▶ **WORK TO COMPLETE**
Exclude all pictures, and reproduce exactly the lines from the one containing "Where should I" through the end of the records, with nothing else added.

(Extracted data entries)
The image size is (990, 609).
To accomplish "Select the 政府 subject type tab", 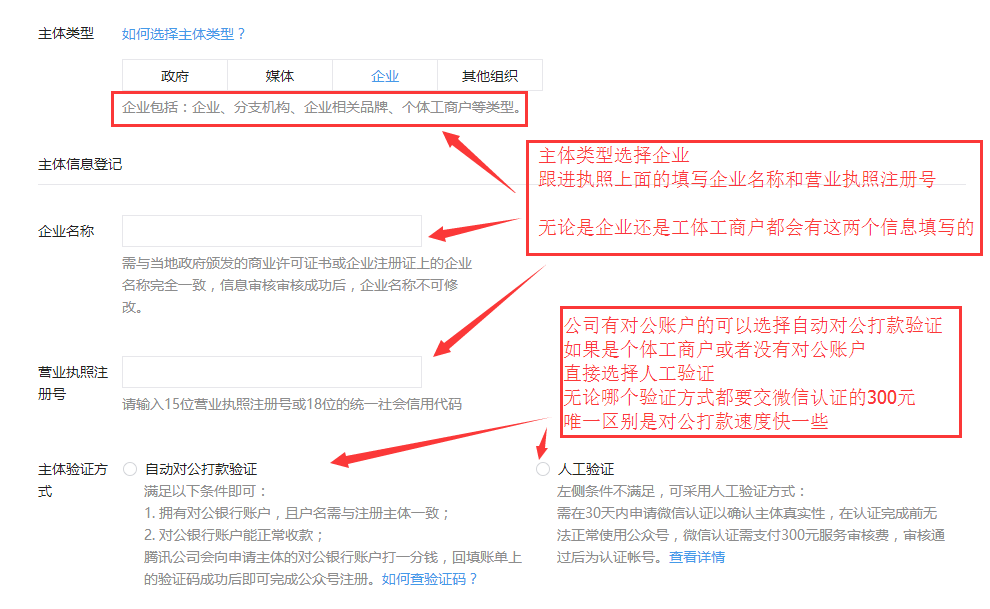I will point(175,76).
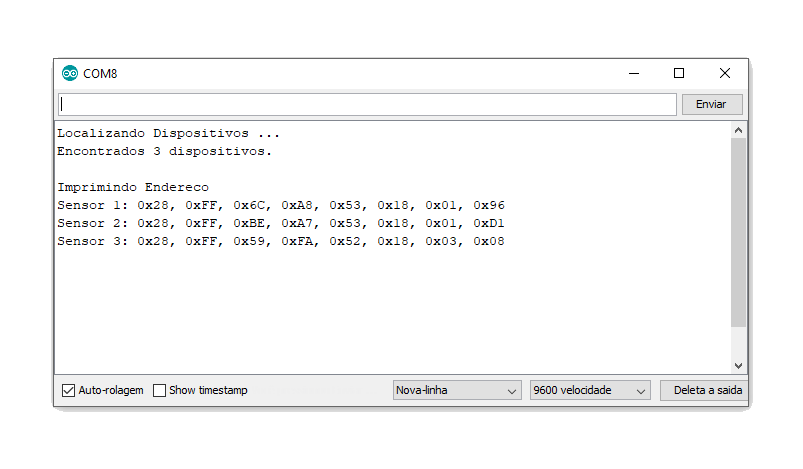Click the vertical scrollbar thumb

click(739, 232)
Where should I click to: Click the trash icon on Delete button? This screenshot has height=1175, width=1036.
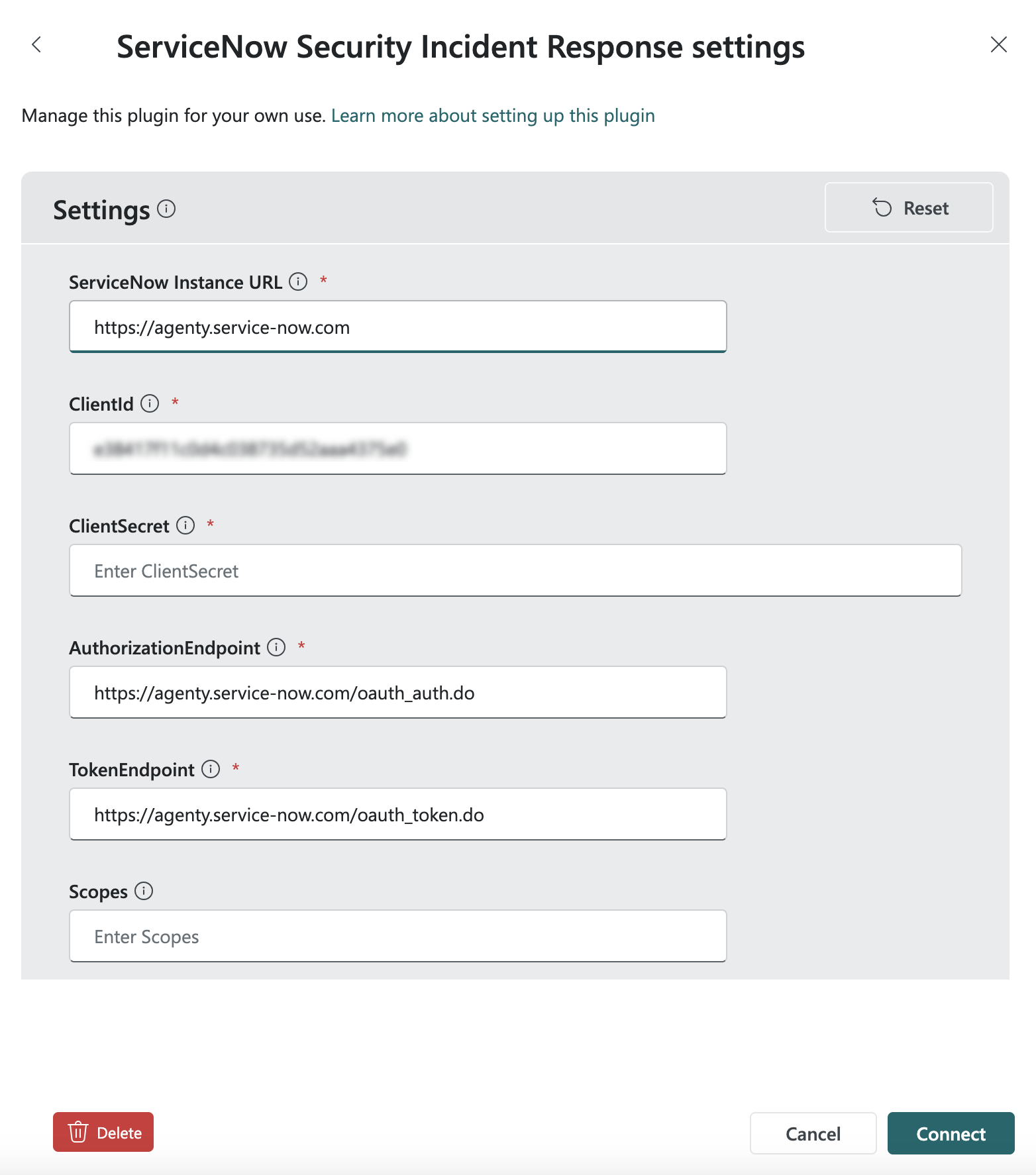(x=79, y=1133)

▶ **ANSWER TO THE EXERCISE**
Where should I click to: Click the trash icon on Delete button? This screenshot has height=1175, width=1036.
(x=79, y=1133)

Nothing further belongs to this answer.